Zum Glück ist unser Deutschland nicht bloß reich an Hartzis, sondern auch an Leuten, die bestens mit Geld umgehen können. Bei den Fernsehanstalten etwa wimmelt es von einschlägigen Kapazitäten. Um das Brautkleid Ihrer Königlichen Hoheit Catherine Herzogin von Cambridge, ehedem Kate Middleton, würdig ins Bild zu setzen, schickten nicht nur ARD, ZDF und RTL, sondern auch Sat1 je ein mannschaftsstarkes, technisch hoch gerüstetes Team zur Traumhochzeit im Hause Windsor, insgesamt eine größere und kostspieligere Streitmacht, als das Dritte Reich seinerzeit aufbot, um das von ihnen so genannte »perfide Albion« in die Knie zu zwingen. Überglücklich waren die Zuschauer in der Heimat vor allem darüber, dass die beiden mit Gebühren fürstlich finanzierten öffentlich-rechtlichen Sender von Sonnenauf- bis Sonnenuntergang haargenau das gleiche mummenschanzartige feudale Volksverdummungsprogramm versendeten. Lieschen Müller-Landrut sagt danke.

Noch mehr Applaus verdient Trick 17b der schwarzgelben Entscheidungsträger. Vor Jahresfrist bejubelte die deutsche Arbeiterschaft tarifliche Lohnerhöhungen von durchschnittlich 0,9 Prozent. Der Freudentaumel war kurz; denn die Inflation schlug gnadenlos zurück. Plötzlich und unerwartet überstieg die Teuerungsrate den Lohnaufschlag gleich um zwei Prozent, Tendenz steigend. Merkwürdig, die Konjunktur brummt, doch der »Arbeitnehmer« zieht mit schöner Regelmäßigkeit die Arschkarte zum Nulltarif. Warum? Weil Schwarzgelb so prima mit Geld umgehen kann.

Ebenso glänzende Rechner sind die Buchhalter der deutschen Kliniken. Derzeit klagen die Krankenkassen darüber, dass jede zweite Klinikrechnung »fehlerhaft« sei. Die Krankenhäuser »verrechnen« sich oft und gern zu ihren Gunsten, denn diese »Rechenfehler« bescheren ihnen geschätzte 1,5 Milliarden Euro pro Jahr. Die Kassen aber haben ein Tapferkeitsdefizit und schrecken im Verdachtsfall vor Kontrollen zurück. Falls die Rechnung zufällig doch mal stimmt, droht ihnen eine geharnischte Strafgebühr. Die Klinik dagegen muss Strafe nicht fürchten, die zahlt bloß die Differenz, das war's dann auch schon. Da sind wir doch alle voller Bewunderung, gell?

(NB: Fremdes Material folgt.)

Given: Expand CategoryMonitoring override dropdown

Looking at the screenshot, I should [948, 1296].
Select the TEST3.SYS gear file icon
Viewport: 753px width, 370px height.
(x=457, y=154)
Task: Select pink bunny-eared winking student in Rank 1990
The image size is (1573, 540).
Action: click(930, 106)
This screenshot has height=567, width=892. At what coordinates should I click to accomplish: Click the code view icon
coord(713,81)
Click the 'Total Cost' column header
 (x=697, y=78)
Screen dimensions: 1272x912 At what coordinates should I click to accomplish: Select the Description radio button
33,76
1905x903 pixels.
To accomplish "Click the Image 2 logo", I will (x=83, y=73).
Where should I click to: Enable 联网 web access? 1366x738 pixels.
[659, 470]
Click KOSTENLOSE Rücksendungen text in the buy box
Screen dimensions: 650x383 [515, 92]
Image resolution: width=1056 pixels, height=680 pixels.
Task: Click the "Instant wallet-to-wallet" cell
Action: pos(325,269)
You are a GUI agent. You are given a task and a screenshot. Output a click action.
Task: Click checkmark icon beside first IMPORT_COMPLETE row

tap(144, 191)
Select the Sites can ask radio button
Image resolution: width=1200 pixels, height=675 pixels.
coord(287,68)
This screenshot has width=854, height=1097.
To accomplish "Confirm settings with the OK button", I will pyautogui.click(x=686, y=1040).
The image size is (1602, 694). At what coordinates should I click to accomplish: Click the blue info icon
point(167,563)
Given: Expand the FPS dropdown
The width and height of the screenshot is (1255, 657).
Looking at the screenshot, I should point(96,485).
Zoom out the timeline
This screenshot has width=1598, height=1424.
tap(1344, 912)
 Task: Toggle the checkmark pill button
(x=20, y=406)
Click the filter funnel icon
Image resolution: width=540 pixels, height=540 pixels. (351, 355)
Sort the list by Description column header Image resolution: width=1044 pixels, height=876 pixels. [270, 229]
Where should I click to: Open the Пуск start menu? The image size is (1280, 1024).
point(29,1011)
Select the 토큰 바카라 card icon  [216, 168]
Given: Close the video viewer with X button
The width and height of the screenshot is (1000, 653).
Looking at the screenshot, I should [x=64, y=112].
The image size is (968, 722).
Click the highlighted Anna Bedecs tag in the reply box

Genau wie der Friedrich Merz. Er, dem die Kanzlerin vor Jahren den Weg zum Kanzlerthron verlegte, wirkt seitdem als Wirtschaftsanwalt. Und er ist hart im Nehmen. Die Eigentümer der WestLB zahlen ihm ein »marktübliches« Tageshonorar von 5000 Euro dafür, dass er für ihre abgewirtschaftete Landesbank einen Käufer sucht, bei zwanzig Arbeitstagen monatlich also 100 000 Euro. Für Merz ein gutes Geschäft; denn für lumpige hundert Riesen findet er natürlich keinen. Geld ist nicht alles, hat aber doch einen riesigen Vorsprung vor allem, was danach kommt.